Backwards Facing Ceramic Cats for Sale on eBay, 2015
On eBay there are countless numbers of “previously owned” ceramic cat figurines for sale. These cats are pictured in various domestic settings, often lovingly photographed “looking” straight into the camera. They seem to pose for the shot, not as the cold ceramic objects they are, but, uncannily, as if they were the actual animals they portray: sometimes looking lovingly back at their owners/sellers. The sellers describe them: “He's very cute and in need of a good loving home”; “so lovable”; “warm your home with these two cute love cats”—an emotional register that doesn’t actually exist. Our connection to this non-empathetic, unresponsive object seems the epitome of social abstraction.
Here, I selected only the “backwards facing” cats from the multiple images taken by a seller to describe the entire cat. I like the idea that these cats are turning their back on the seller, on the potential buyer, and ultimately on the viewer of this work.
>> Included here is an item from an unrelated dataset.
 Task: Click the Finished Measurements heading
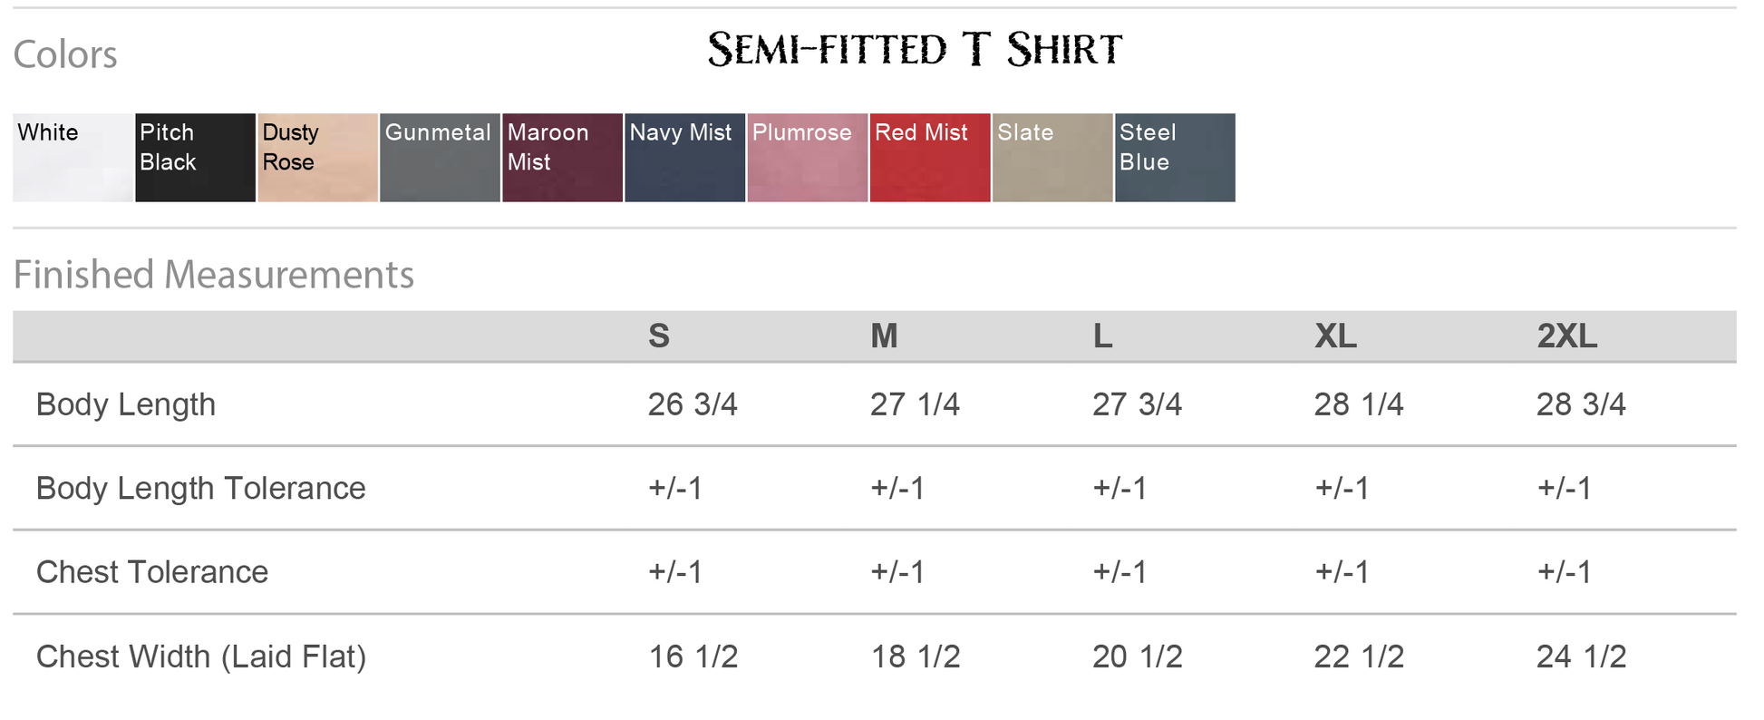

Cats, in general, seem to have a ubiquitous presence on the web. They show up at unsuspecting times, in unexpected places. They entertain us with their pouncing, flying and dancing gifs. They stand-in for us as emojis. This seemingly endless entertainment meme is all the more amusing in its total lack of self-awareness: it does all this by no agency of its own.
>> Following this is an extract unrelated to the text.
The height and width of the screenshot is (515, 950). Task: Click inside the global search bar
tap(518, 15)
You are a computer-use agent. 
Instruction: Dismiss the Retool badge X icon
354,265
Seen through our glass and plastic screens, the cat provides none of the positive attributes it has in the material world – no warmth, no satisfaction of touch. As aloof and mysterious on the web as it is in the material world, this semi-domestic animal (which mostly just tolerates us) becomes something entirely different on the web, something onto which we can map our own ideas about what/who it is. Like an indoor cat, the cat on the web has no place to escape, wander off, or hide—it is confined in a bubble of our own cultural values and exchanges.